Mr. Hogg likewise informs us, that he was the first who set Blackwood's Magazine agoing, and, moreover, that he was the author of the famous Chaldee MS., which excited so much rancour and party spirit in Edinburgh, and so much disgust at its profanity every where else. However, he says in his usual delicate manner,

“ Some of the rascals to whom he (Mr. Blackwood) shewed it, after laughing at it, by their own accounts, till they were sick, persuaded him, nay almost forced him, to insert it; for some of them went so far as to tell him, that if he did not admit that inimitable article, they would never speak to him again so long as they lived. Needless, however, is it now to deny, that they interlarded it with a good deal of deevilry of their own, which I had never thought of; and one who had a principal hand in these alterations has never yet been named as an aggressor."

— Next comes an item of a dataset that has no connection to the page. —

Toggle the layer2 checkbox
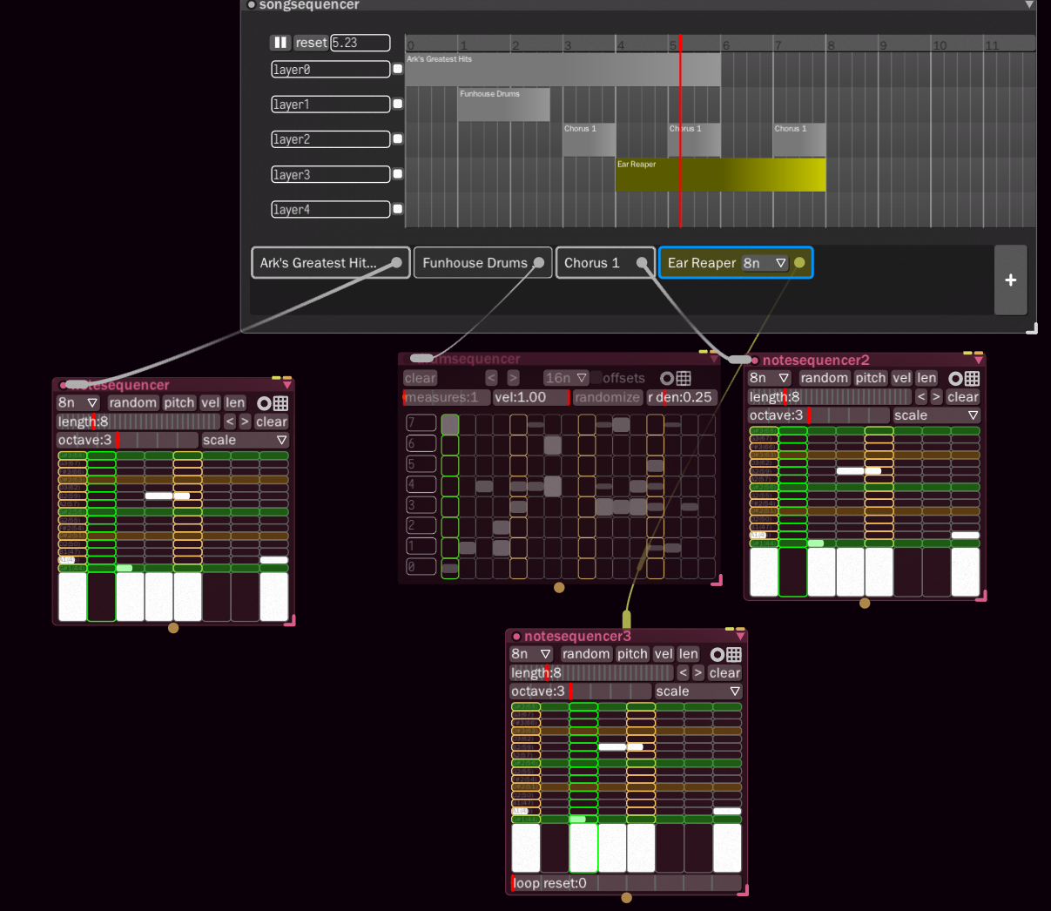This screenshot has width=1051, height=911. 398,139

We did not expect to find that the Shepherd was the source whence emanated the olio of Blackwood, or that villanous combination of materials of which the beforementioned article is composed; however, it may pass for a good joke, and, with a little straining, may probably be swallowed: but when we find not only that Blackwood's Magazine, and the Chaldee MS. took their rise from our hero, but that, if it had not been for a bookseller, Mr. Hogg would have been the first contriver of the Tales of my Landlord ! it is really too much to be taken in with safety. He does, however, inform us, that be was the original projector of this inimitable series of novels; but by an ill turn which Mr. Blackwood did him, he is unfortunately looked upon, in the eyes of the world, as an imitator of the “ mighty unknown,” when the latter might, but for this unfortunate occurrence, have been proved to be but a servile copyist of the Ettrick Shepherd: Prodigious! We fancy the pęxt thing to which Mr. Hogg will lay claim, as being the original projector, will be the Pekin Gazette, or the Emperor of China's Prayer Book ; and we ourselves are not without apprehensions, that the Investigator may have been anticipated by him. He next enters into great and manifold vituperations against Mr. Blackwood for rejecting the Bridal of Polmood, acknowledged,” he says, " by all

who have read it, as the most finished, and best written tale, that ever I produced. Mr. Blackwood himself must be sensible of this fact, and also, that in preventing its being published along with the Brownie of Bodsbeck, he did an injury both to himself and me. As a farther proof how little booksellers are to be trusted, he likewise wished to prevent the insertion of the Wool-Gatherer, which has been an universal favourite ; but I know the source from whence it proceeded.” (p. lxvii.] This Wool-Gatherer we happen to have read, and about the same time wondered how it happened to come there; for scathless we could challenge, without the aid of a deputy champion, the whole phalanx of our literary host, (always excepting the puissant Arthur of Blackmore, and the suffusions of the cockney school), to point out, or compose any thing more tedious or uninteresting. Mr. Hogg says, that the reason he has not got into the foremost rank of the poets, and risen higher on the mount of Apollo, is, that he has been thought an intruder.

“ The walks of learning are oecupied,” he tells us, “ by a powerful aristocracy, who deem that province their own peculiar right, else, what would avail all their dear-bought collegiate honours and degrees? No wonder that they should view an intruder, from the humble and despised ranks of the community, with a jealous and indignant eye, and impede his progress by every means in their power,” (p. Ixviii.)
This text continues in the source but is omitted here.